Schlawaffenland: Schießfreunde kommen in Amerika auf ihre Kosten - solange sie nicht erschossen werden

In den USA hat eine Neunjährige aus Versehen ihren Schießlehrer erschossen. Kann ja mal passieren. Schuld ist natürlich die Regierung in Washington, die am Ende des Tages einfach viel zu wenig für Amerikas Waffenfreunde tut.

In den USA hat es erneut einen unerfreulichen Vorfall im Zusammenhang mit dem Gebrauch von Schusswaffen gegeben. Ein neunjähriges Mädchen hat auf einem Schießstand in Arizona versehentlich ihren Schießlehrer erschossen. Mit einer automatischen Maschinenpistole, im Volksmund "Uzi". Der starke Rückschlag der Waffe war ausschlaggebend, berichten Medien.

Aber bitte, jetzt bloß nicht gleich wieder nach schärferen Waffengesetzen rufen. Das wäre ja furchtbar simpel. Geradezu langweilig einfach.

Fachleute in den USA sehen die Problemlage wesentlich komplexer. Etwa so:

  • Die Schießlehrer sind nicht ausreichend ausgebildet.
  • Sie tragen bei der Ausbildung von Minderjährigen an automatischen Waffen häufig nicht die vorgeschriebene Schutzkleidung.
  • Sie lassen Minderjährigen im Umgang mit automatischen Waffen immer noch zu wenige Freiheiten (hätte sich der Schießlehrer im vorliegenden Fall nicht in unmittelbarer Nähe aufgehalten, wäre ihm auch nichts passiert!).
  • Überhaupt: Warum brauchen Minderjährige, die automatische Waffen bedienen, eigentlich Schießlehrer? Wenn Sie keine Schießlehrer hätten, könnten auch keine erschossen werden.
  • Die Waffenindustrie muss bei der Entwicklung automatischer Waffen eigens für Minderjährige schneller vorankommen (geringerer Rückschlag!!!).
  • Die Medien berichten einseitig. Es gibt viel zu wenig Berichterstattung über die vielen Fälle, in denen Minderjährige UNFALLFREI automatische Waffen bedienen. Das passiert schließlich jedes Jahr tausendfach.
  • Apropos Medien: Wurden die Hintergründe des Vorfalls in Arizona eigentlich ausreichend beleuchtet? Vielleicht war der Schießlehrer der Neunjährigen ja irgendwie dumm gekommen. Könnte doch immerhin sein.
  • Viele Minderjährige in den USA sind noch zu ungeübt im Umgang mit automatischen Schusswaffen. Bei häufigerer Übung wäre der Unfall von Arizona nicht passiert. (Achtung, Warnhinweis, hier stößt Satire auf Realsatire: Tatsächlich forderte ein Waffenlobbyist in Amerika kürzlich Schießuntericht an Schulen)

Christoph Rottwilm
manager-magazin.de
Christoph Rottwilm
All dies sind natürlich Versäumnisse, die in Washington lange bekannt sind. Die Politik müsste das anpacken. Aber sie tut es einfach nicht.

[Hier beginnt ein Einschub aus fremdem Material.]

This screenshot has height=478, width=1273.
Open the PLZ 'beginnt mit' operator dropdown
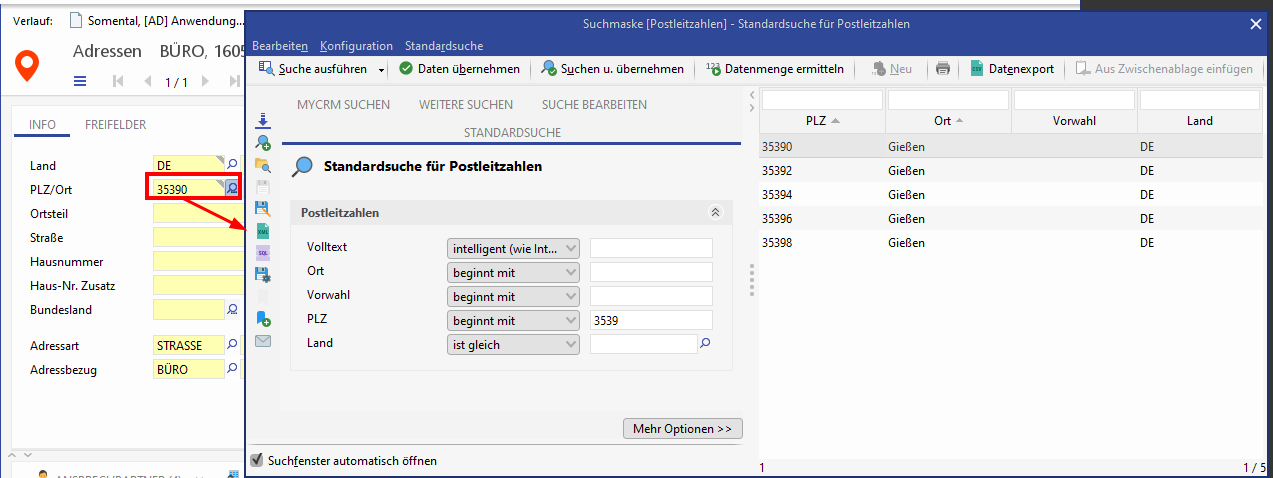513,321
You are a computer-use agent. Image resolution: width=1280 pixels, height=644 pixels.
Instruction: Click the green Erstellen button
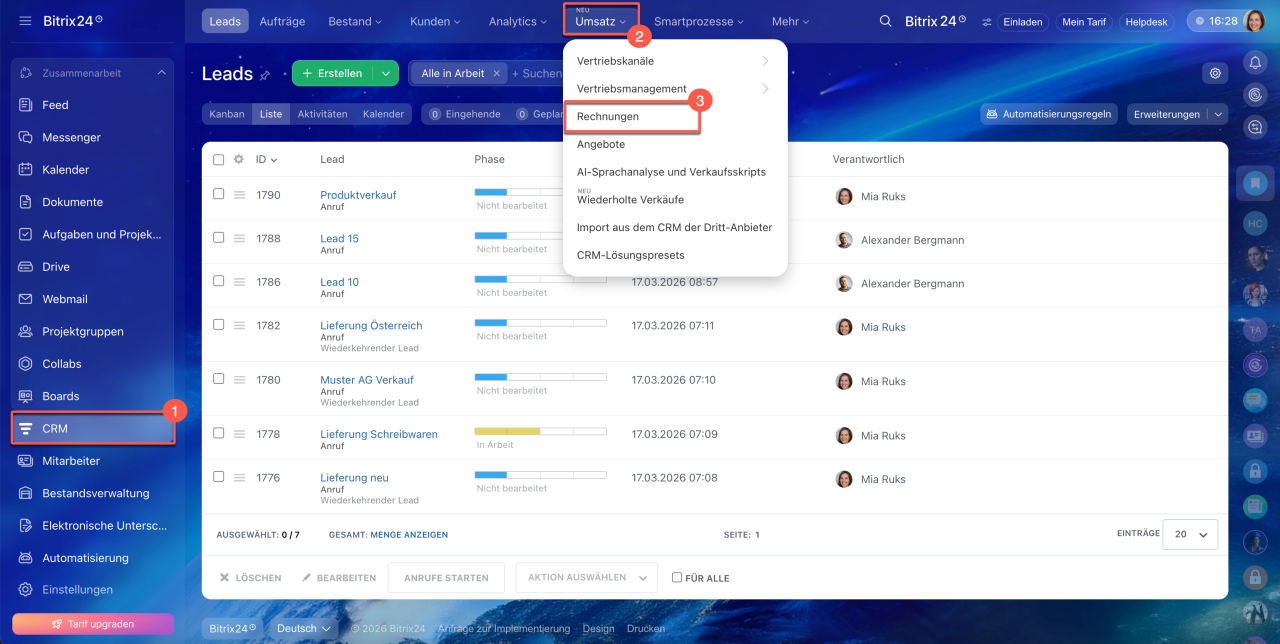pos(333,73)
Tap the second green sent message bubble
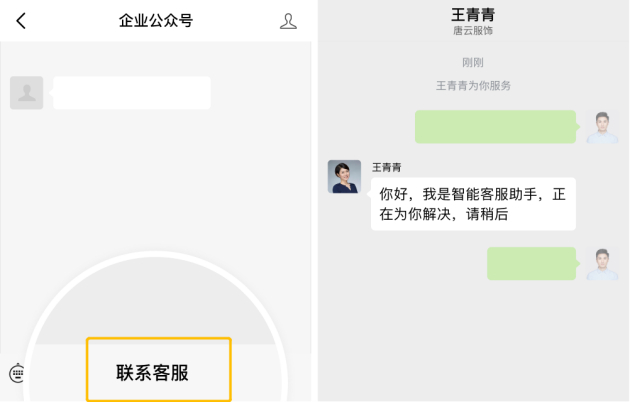Image resolution: width=630 pixels, height=402 pixels. click(x=532, y=264)
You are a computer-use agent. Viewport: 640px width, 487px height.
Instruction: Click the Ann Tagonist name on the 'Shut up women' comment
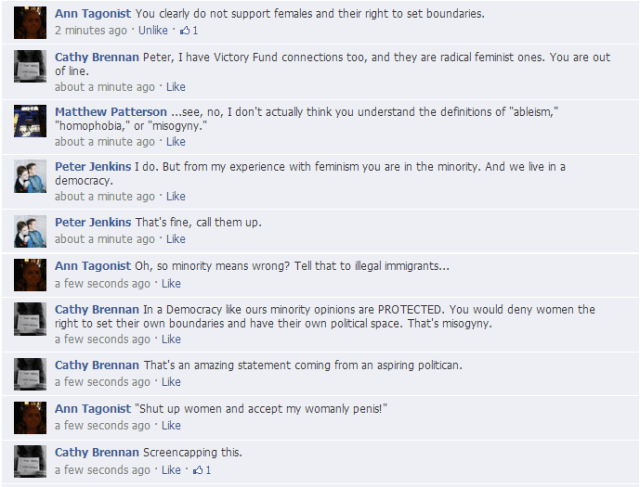(93, 409)
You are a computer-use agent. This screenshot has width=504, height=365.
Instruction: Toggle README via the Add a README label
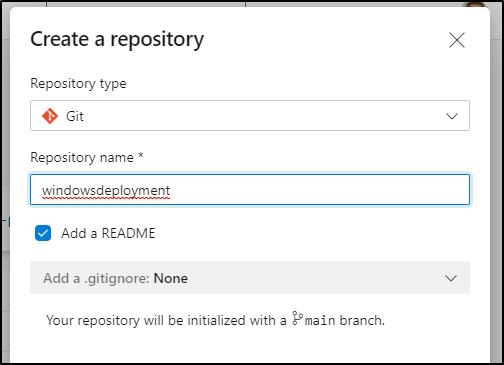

Immerhin, der Schießplatzbetreiber in Arizona hat auf den Unfall überaus besonnen reagiert. Künftig dürfen dort nur noch Kinder an die Waffen, die mindestens zwölf Jahre alt und 1,52 Meter groß sind (Anm. d. Red.: kein Witz!).

Die Überlegung erscheint nachvollziehbar: Natürlich kann es auf dem Schießstand in Zukunft immer noch vorkommen, dass ein zwölfjähriger Ein-Meter-52-Knirps einen anderen Besucher mal so ganz aus Versehen mit einer Uzi umnietet. Aber dann kann man die Mindestgröße ja immer noch hochsetzen, auf 1,53 Meter zum Beispiel. Oder 1,55 Meter.